Lantas, apa yang terjadi dengan mereka? Benarkah apa yang sedang ia pikirkan?

[Astaga, kamu mikir apa sih, Gean?!]  Gerutu Gean dalam hati.

"Senang rasanya bisa kumpul keluarga lagi setelah sekian lama. Rian bahkan tadi usul, kapan-kapan kita kumpul lagi kaya tadi. Tapi, nanti kita jalan-jalan keluar, semacam piknik keluarga. Menurut kamu gimana, Ri?" Gean membuka pembicaraan. 

Namun, Riana bergeming. Wanita cantik itu hanya menatap jalanan dengan kosong. 

"Ri." panggil Gean menepuk pelan bahu istrinya.

"Mm?" 

"Kamu lagi mikirin apa, sih?" 

"Mm, gak ada, koq. Tadi, kamu ngomong apa, Mas?" 

Gean menghela napas. "Rian ajak kita buat liburan sekeluarga, katanya biar lebih mempererat ikatan keluarga. Lagian, kita gak pernah keluar bareng buat liburan. Kamu mau, kan?" 

"Mau dong, Mas. Udah lama juga kita gak liburan bareng-bareng. Kalau menurut Randu gimana? Kamu mau ikut, kan?" 

"Hmm." Randu hanya bergumam.

Riana hanya tersenyum menghela, mencoba memaklumi segala sikap Randu hari ini. 

"Oh, iya, Ri. Soal teman kamu... tadi, siapa?" 

Baik Randu maupun Riana, sama-sama menegang di tempatnya. Tidak menyangka jika Gean akan membahas hal tadi. 

"Setahuku, kamu tidak pernah mengenalkan siapa pun sebagai temanmu. Jadi, teman siapa? Sejak kapan kamu mengenalnya? Kenapa tidak pernah mengenalkannya padaku?" 

"Euh... Itu... I-itu..." Riana gelagapan, tidak tahu harus menjawab seperti apa. Karena dirinya sendiri tidak tahu jawaban. 
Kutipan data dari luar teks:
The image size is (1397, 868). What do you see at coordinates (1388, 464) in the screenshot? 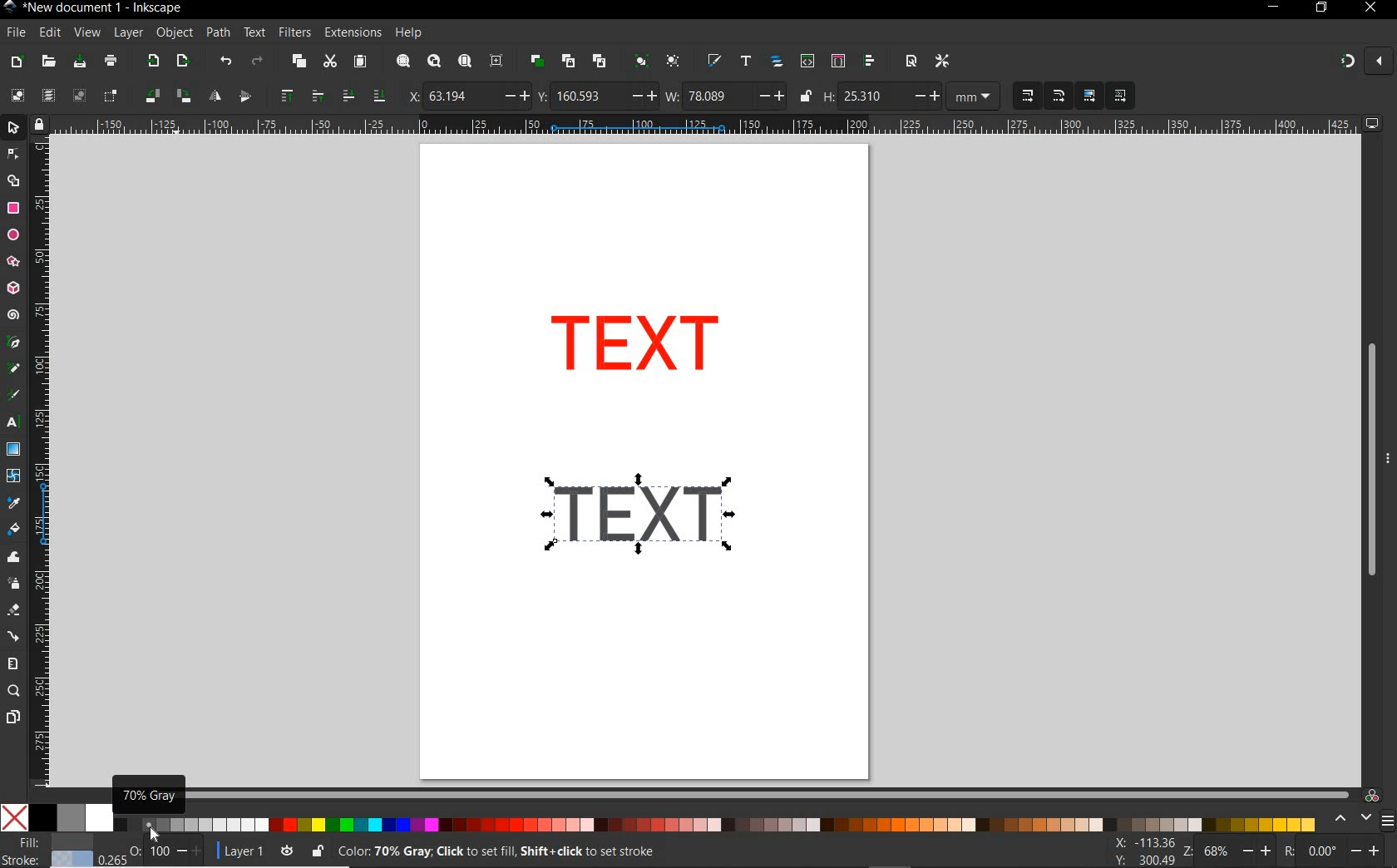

Kemudian, dering ponsel mengalihkan perhatiannya sekaligus menyelamatkannya dari pertanyaan mendadak Gean. Ada sebuah pesan masuk dari nomor tidak dikenal.
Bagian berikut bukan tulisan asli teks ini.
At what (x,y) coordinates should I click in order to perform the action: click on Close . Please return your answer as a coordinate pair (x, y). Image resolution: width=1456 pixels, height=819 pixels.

(Semuanya sudah siap, kapan kita akan memulai?) isi pesan tersebut.

Ekspresi Riana berubah, dan semua tak luput dari perhatian Gean. 
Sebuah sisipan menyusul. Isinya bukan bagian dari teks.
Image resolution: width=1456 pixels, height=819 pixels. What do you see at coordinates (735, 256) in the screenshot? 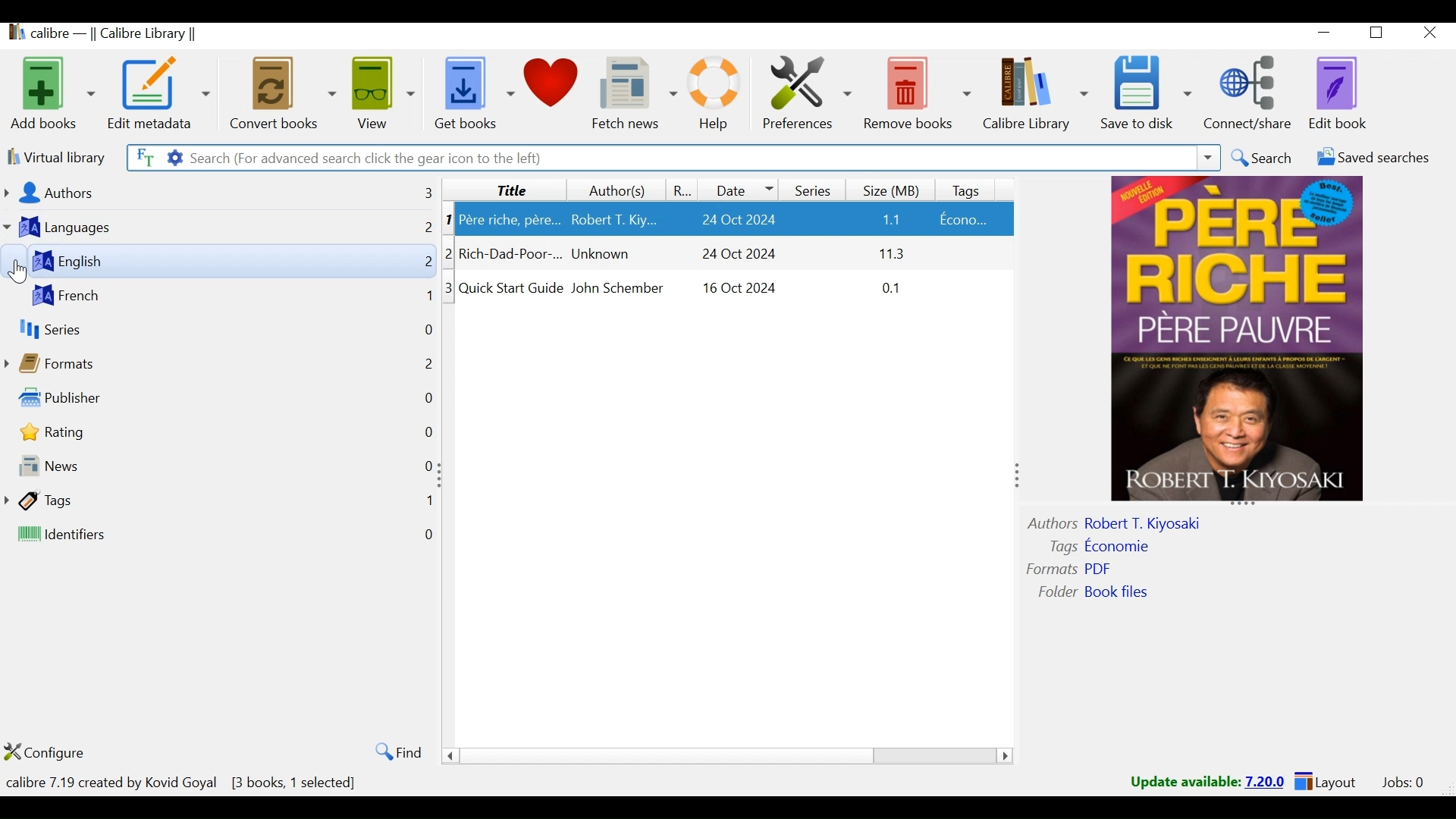
I see `rich-Dad-Poor-... Unknown 24 Oct 2024 iis` at bounding box center [735, 256].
(Secepatnya. Atur saja semuanya.) balas Riana cepat. 

Pandangan Riana menajam, ia meremat kuat ponselnya. 

[Lihat dan saksikan. Aku tidak pernah melupakan siapa diriku. Aku hanya ingin kehidupan lebih baik. Tapi, karena kalian ingin merenggut satu-satunya hal berharga untukku. Aku tak segan akan menghancurkan kalian!] batin Riana penuh tekad. 

[Apa yang kamu sembunyiin dari aku, Ri?] batin Gean gelisah.